It’s a reasonable question. What could the father of 19th-century social realist fiction and the imp of polymorphous-perverse funk-pop have in common that might justify a book-length essay from one of Britain’s most enduring popular novelists?
The answer is not genius per se, Nick Horny proposes, but something easier to quantify: an insatiable appetite for work. Not drudge work, or even dutiful work, but work generated by the white heat of creative obsession. To wit, “Talent, psychologist Dean Keith Simonton has suggested, is ‘best thought of as any package of personal characteristics that accelerates the acquisition of expertise’.”
That acceleration is driven by hunger for insight and information.
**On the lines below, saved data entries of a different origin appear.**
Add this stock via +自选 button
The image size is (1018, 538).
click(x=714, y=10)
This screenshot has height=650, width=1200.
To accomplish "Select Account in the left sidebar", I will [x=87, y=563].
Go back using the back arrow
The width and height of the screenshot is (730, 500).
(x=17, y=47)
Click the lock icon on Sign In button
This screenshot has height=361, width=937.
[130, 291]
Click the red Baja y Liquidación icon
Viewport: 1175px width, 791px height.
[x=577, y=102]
Dickens was many things in his life: a child labourer, a street reporter, a legal clerk, an editor and a social note-taker. His repertoire of human experiences was extensive. Prince, by comparison, was musically voracious: he’d steal from Joni Mitchell, from Jimi Hendrix, from Duke Ellington and from Sly & the Family Stone. “Perhaps it’s not ten thousand hours of practice that counts,” Hornby suggests, “maybe it’s ten thousand hours of consumption”.
In terms of psychological profiling, the two subjects overlap. Dickens was no candle-and-quill hermit; he was a social creature, a ham, a wannabe actor, a spoken-word touring artist who could fill theatres from London to Boston. Equally, Prince wasn’t just an electrifying live performer and peacock revolutionary of the video age, but also a disciplinarian bandleader and incurable studio rat who stockpiled thousands of unreleased tracks in the bunkers of Paisley Park.
Both artists raised themselves out of financial and spiritual poverty. Both achieved impossible artistic feats while still in their 20s (Prince released five classic albums in six years, Dickens published five bestsellers). Both men were led around by their libidos. Both waged disastrous, poisonous wars against The Man: in Prince’s case, his record company, in Dickens’s, unscrupulous publishers and plagiarists. Both died in their late 50s.
This is a fascinating little book. If, like me, the author’s novels are not to your taste, Dickens & Prince might just be your favourite of all his works.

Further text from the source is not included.